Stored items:
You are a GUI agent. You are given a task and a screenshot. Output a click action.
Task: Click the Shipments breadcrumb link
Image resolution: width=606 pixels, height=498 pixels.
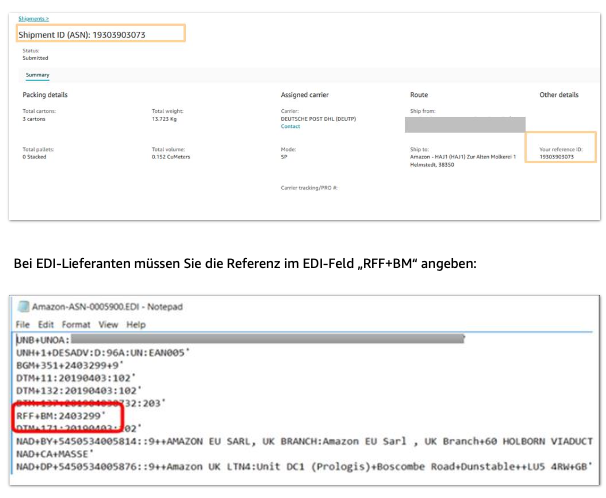33,19
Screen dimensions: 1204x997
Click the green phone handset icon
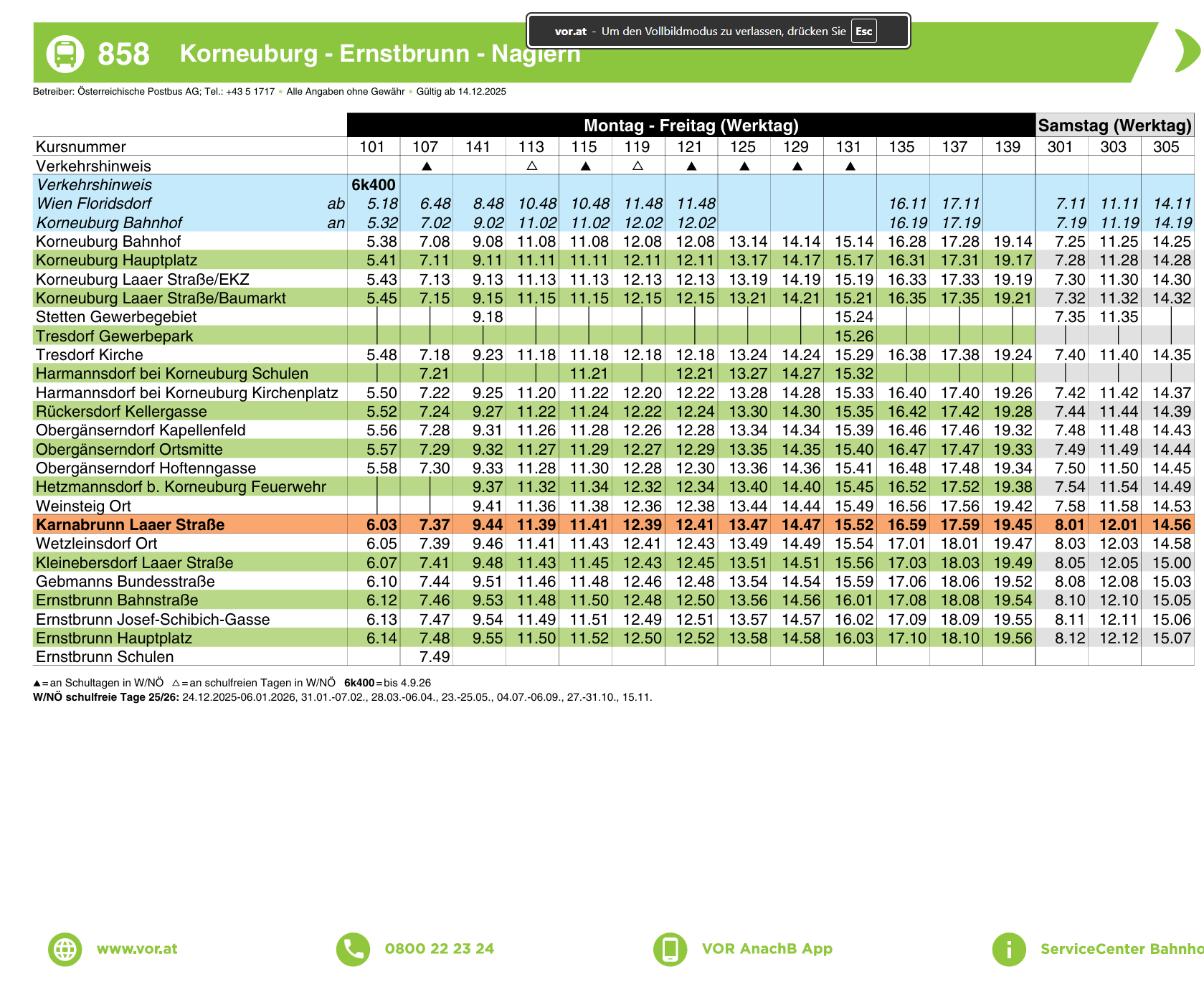353,949
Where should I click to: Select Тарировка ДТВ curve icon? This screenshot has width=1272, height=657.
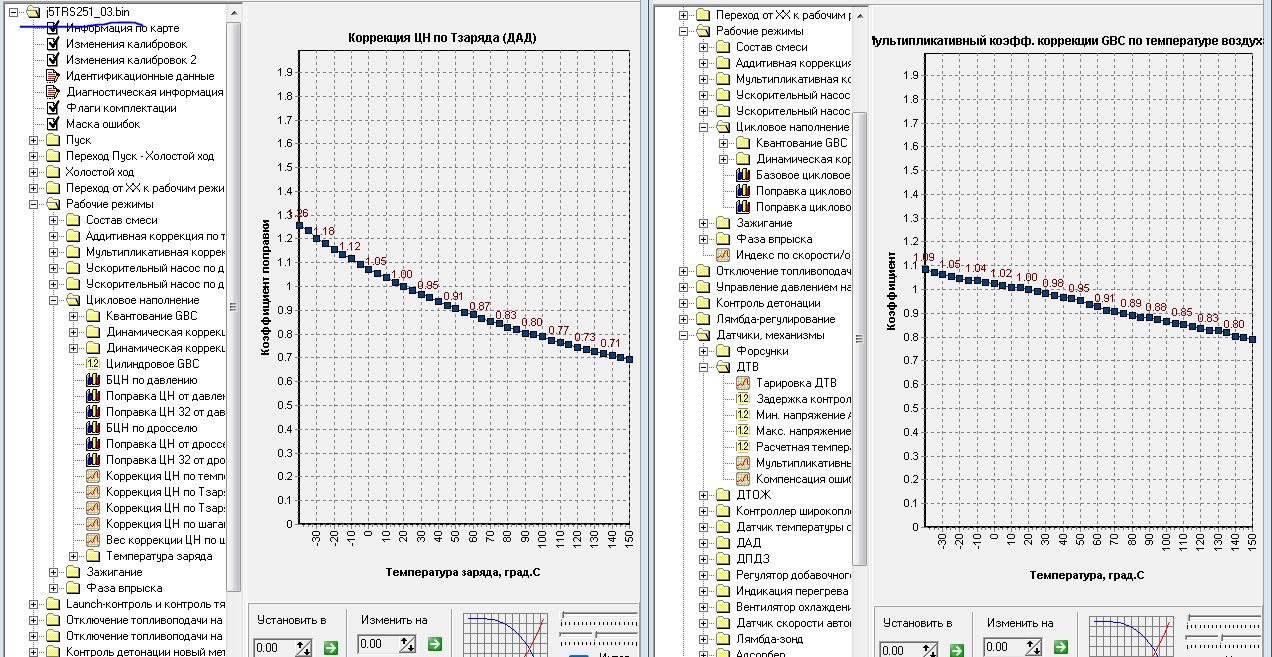click(743, 383)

The problem: What you hand back should match the entries above exactly, except that no picture appears.

Exercise result:
You are a GUI agent. You are given a task and a screenshot. Output a click action.
Task: Click the Shipments breadcrumb link
Image resolution: width=606 pixels, height=498 pixels.
33,19
Screen dimensions: 1204x997
Click the green phone handset icon
353,949
Where should I click to: Select Тарировка ДТВ curve icon? This screenshot has width=1272, height=657.
click(743, 383)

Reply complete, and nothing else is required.